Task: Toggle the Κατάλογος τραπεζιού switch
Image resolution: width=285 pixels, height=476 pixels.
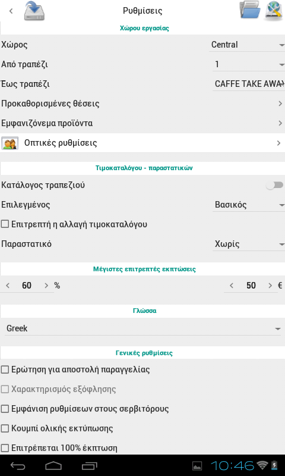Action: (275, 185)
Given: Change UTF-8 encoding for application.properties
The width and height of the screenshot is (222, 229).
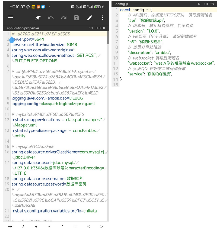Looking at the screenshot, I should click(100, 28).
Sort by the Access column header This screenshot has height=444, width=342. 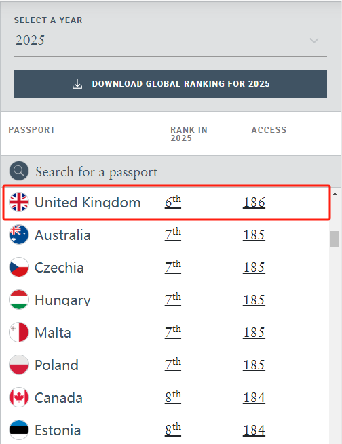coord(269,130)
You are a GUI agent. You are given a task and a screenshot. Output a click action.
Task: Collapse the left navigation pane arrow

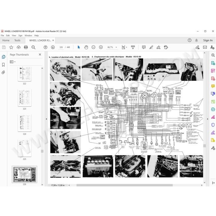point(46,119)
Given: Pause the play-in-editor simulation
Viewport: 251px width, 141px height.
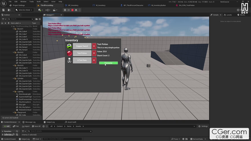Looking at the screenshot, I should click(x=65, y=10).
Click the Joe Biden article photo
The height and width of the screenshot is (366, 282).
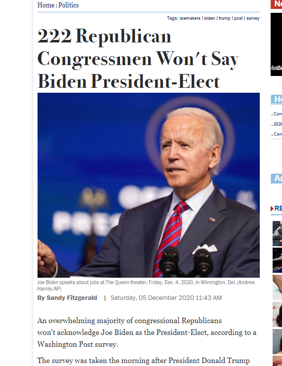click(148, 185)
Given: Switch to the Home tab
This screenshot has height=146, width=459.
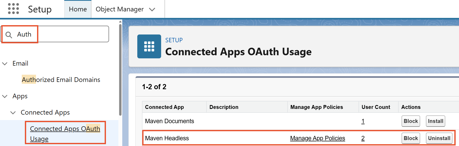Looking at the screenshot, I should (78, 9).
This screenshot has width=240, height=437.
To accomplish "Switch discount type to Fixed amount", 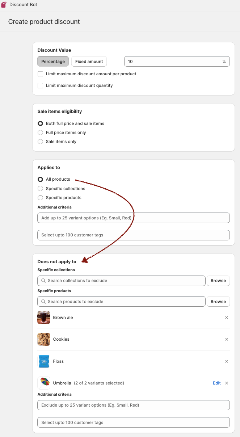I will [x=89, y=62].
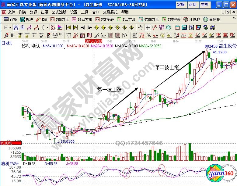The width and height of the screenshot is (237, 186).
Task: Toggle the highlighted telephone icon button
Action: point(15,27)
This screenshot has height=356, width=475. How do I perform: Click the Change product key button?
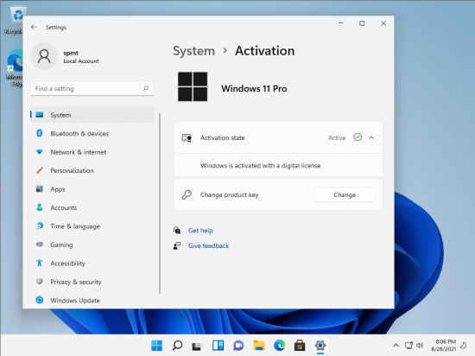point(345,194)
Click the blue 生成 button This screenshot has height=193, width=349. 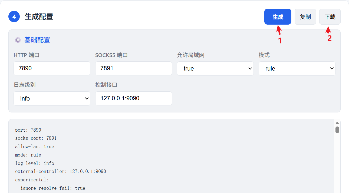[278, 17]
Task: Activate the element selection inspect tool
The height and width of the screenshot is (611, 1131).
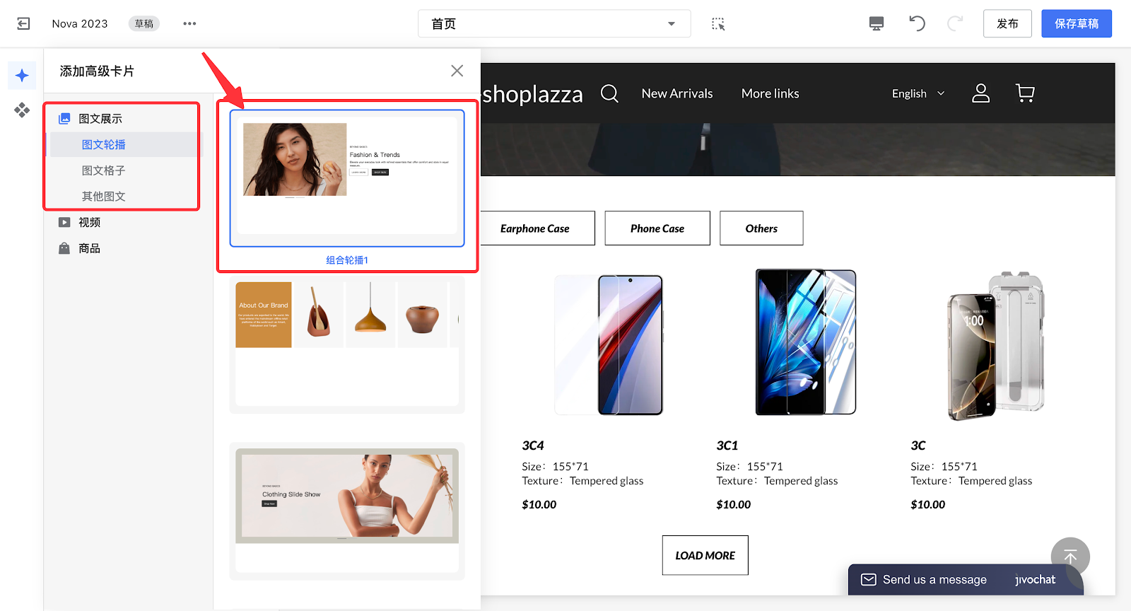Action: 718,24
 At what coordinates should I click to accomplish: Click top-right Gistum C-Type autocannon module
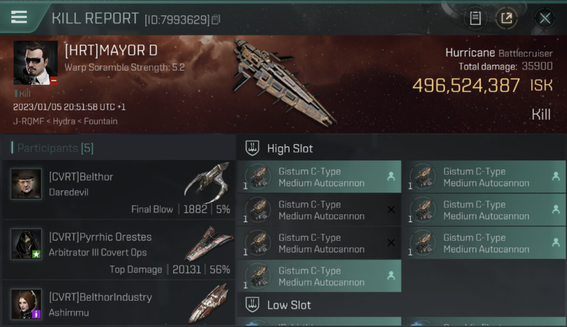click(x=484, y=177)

### TASK BRIEF
The response must repeat exactly the lines above from the one with "You are a GUI" through the one with "This screenshot has width=240, height=437.", including both, and must contain no pictures and no other text.

### RESULT OF THE EXERCISE
You are a GUI agent. You are given a task and a screenshot. Output a click action.
Task: Collapse the left navigation pane arrow

point(46,119)
Given: Pause the play-in-editor simulation
Viewport: 251px width, 141px height.
Looking at the screenshot, I should click(x=65, y=10).
Click the Joe Biden article photo
The height and width of the screenshot is (366, 282).
click(148, 185)
Given: Switch to the Home tab
This screenshot has height=146, width=459.
Looking at the screenshot, I should (78, 9).
This screenshot has width=240, height=437.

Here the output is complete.